[Information]:
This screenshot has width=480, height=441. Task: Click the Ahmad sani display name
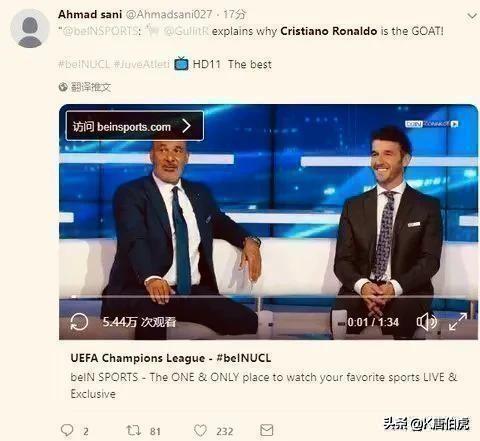(x=90, y=14)
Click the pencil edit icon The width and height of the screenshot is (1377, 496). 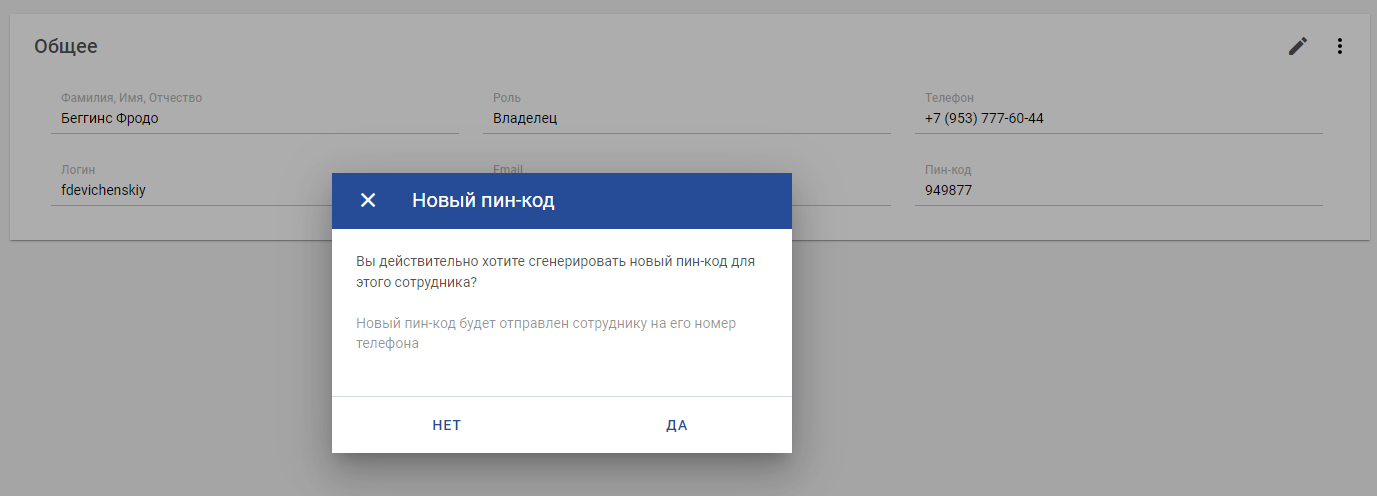coord(1298,46)
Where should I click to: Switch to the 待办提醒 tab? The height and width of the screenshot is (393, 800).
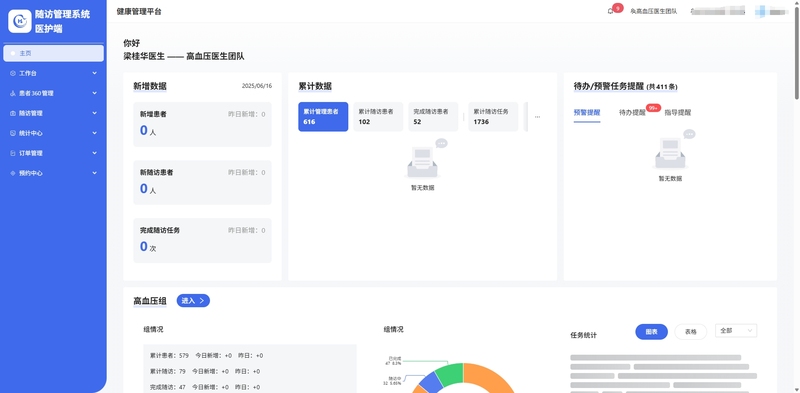coord(632,113)
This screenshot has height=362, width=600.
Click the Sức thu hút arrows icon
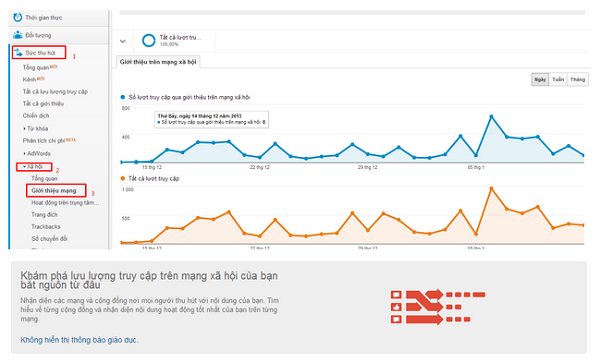click(x=18, y=52)
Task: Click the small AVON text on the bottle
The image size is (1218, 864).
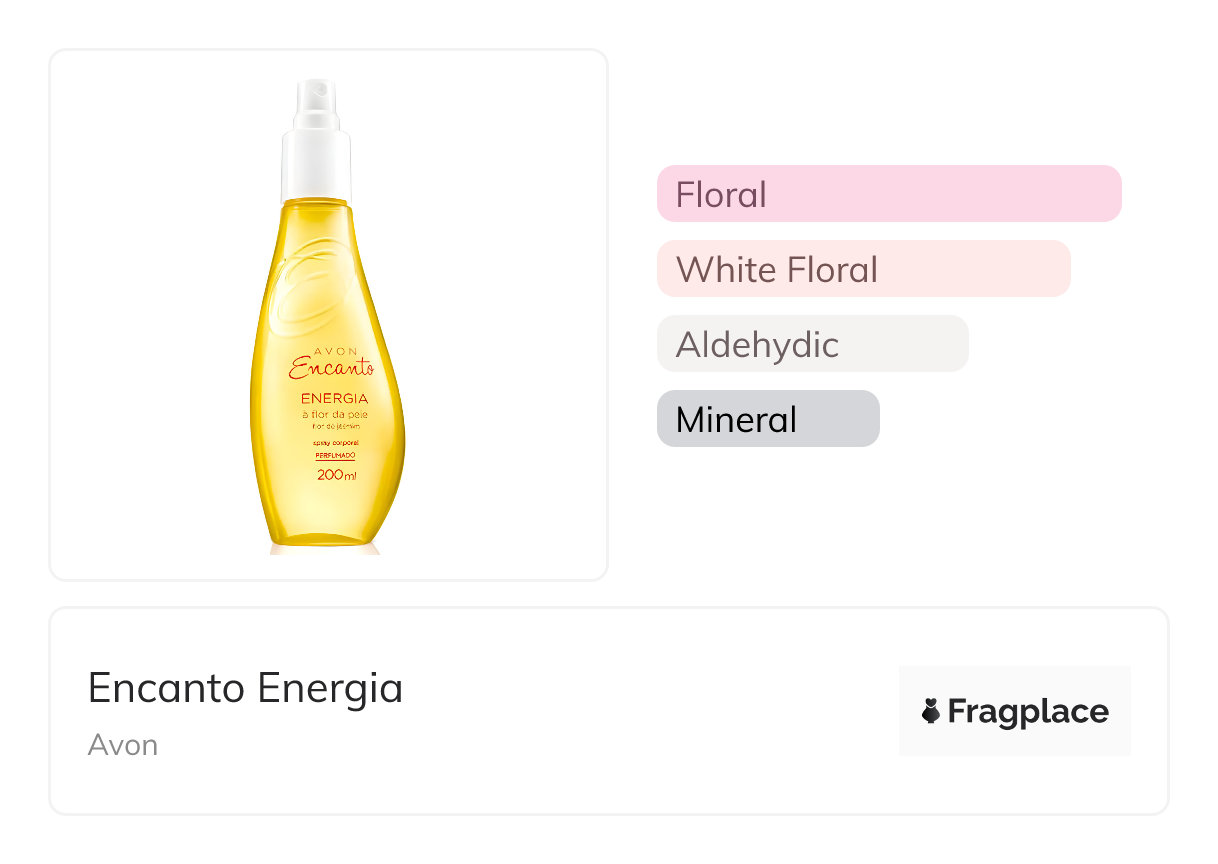Action: 331,350
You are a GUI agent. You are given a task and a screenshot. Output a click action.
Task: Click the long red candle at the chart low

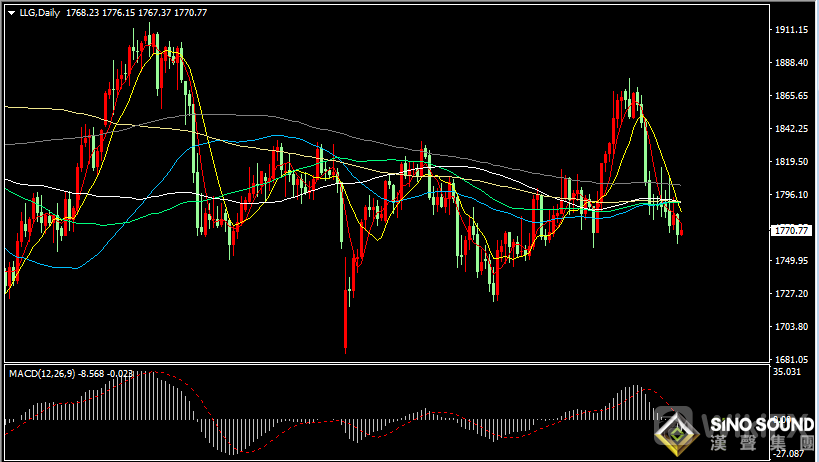(345, 320)
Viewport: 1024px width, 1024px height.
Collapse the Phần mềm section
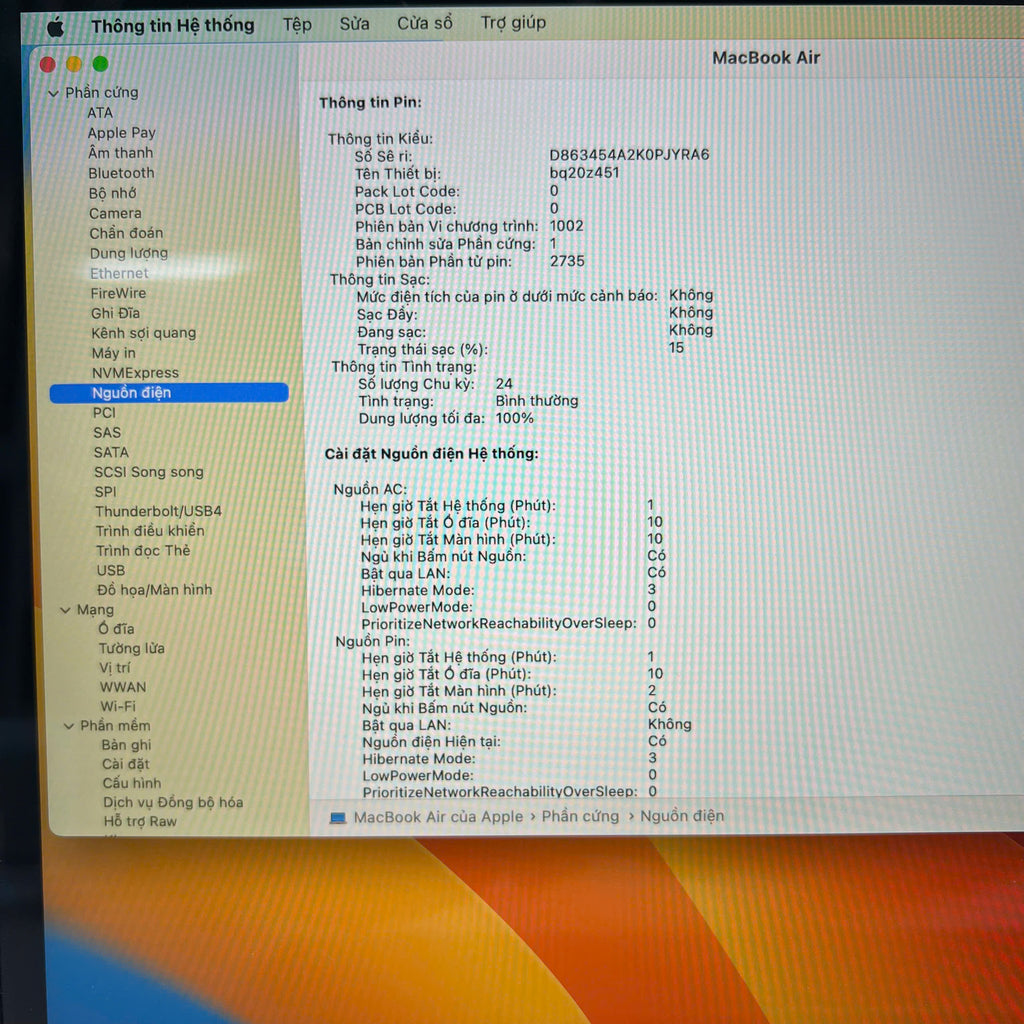tap(69, 726)
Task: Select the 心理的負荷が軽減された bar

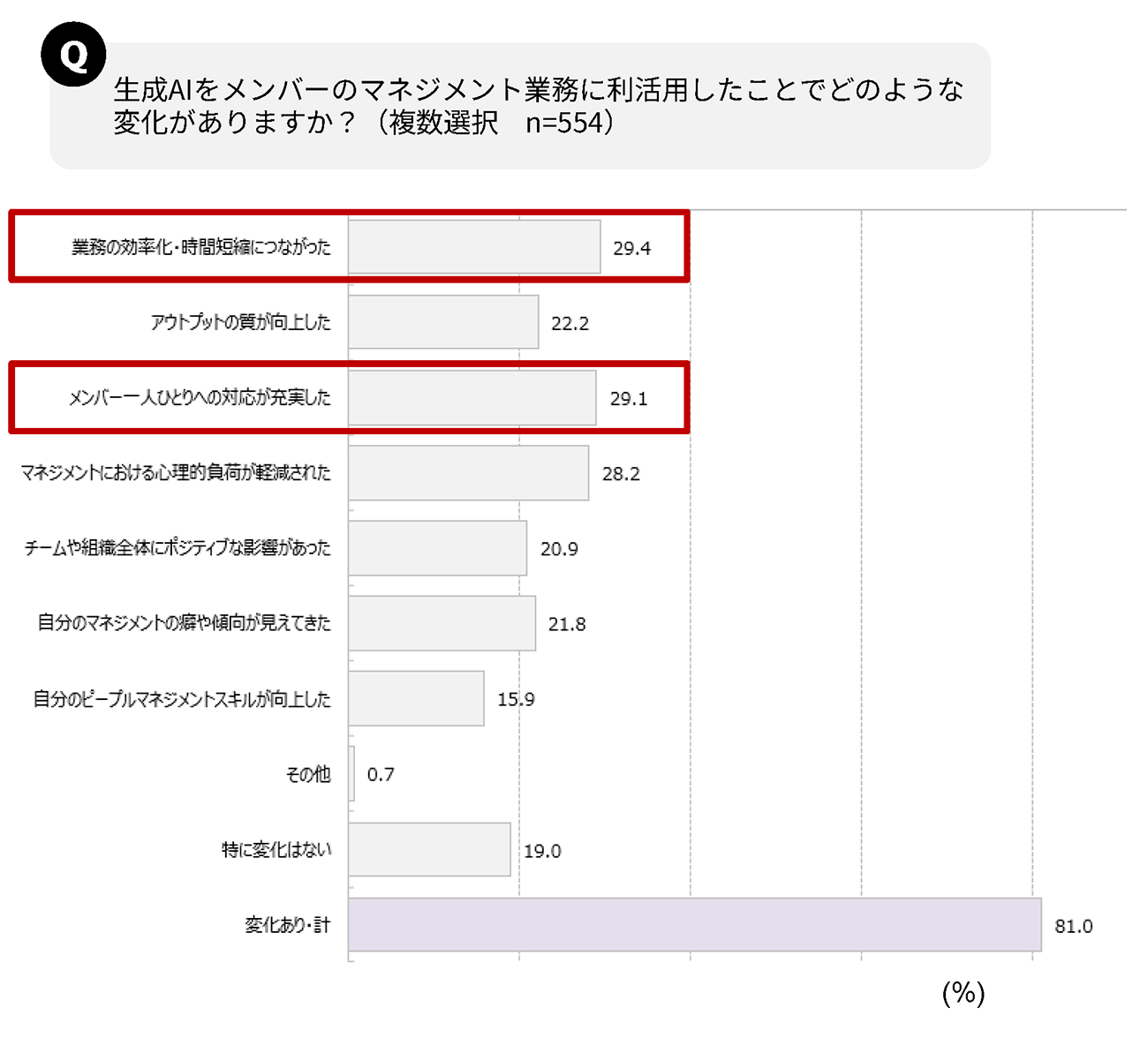Action: (468, 473)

[Task details]: Your task is to reproduce exactly the lines from the one that holds "Click the Sức thu hút arrows icon" to the last line of the listing, and only those, omitting the pictures.

[Written answer]:
Click the Sức thu hút arrows icon
click(x=18, y=52)
Task: Click the small AVON text on the bottle
The image size is (1218, 864).
Action: 331,350
You are a GUI agent. You are given a task and a screenshot. Output a click action.
Task: Click the long red candle at the chart low

(345, 320)
Viewport: 1024px width, 1024px height.
Collapse the Phần mềm section
tap(69, 726)
Task: Select the 心理的負荷が軽減された bar

Action: (468, 473)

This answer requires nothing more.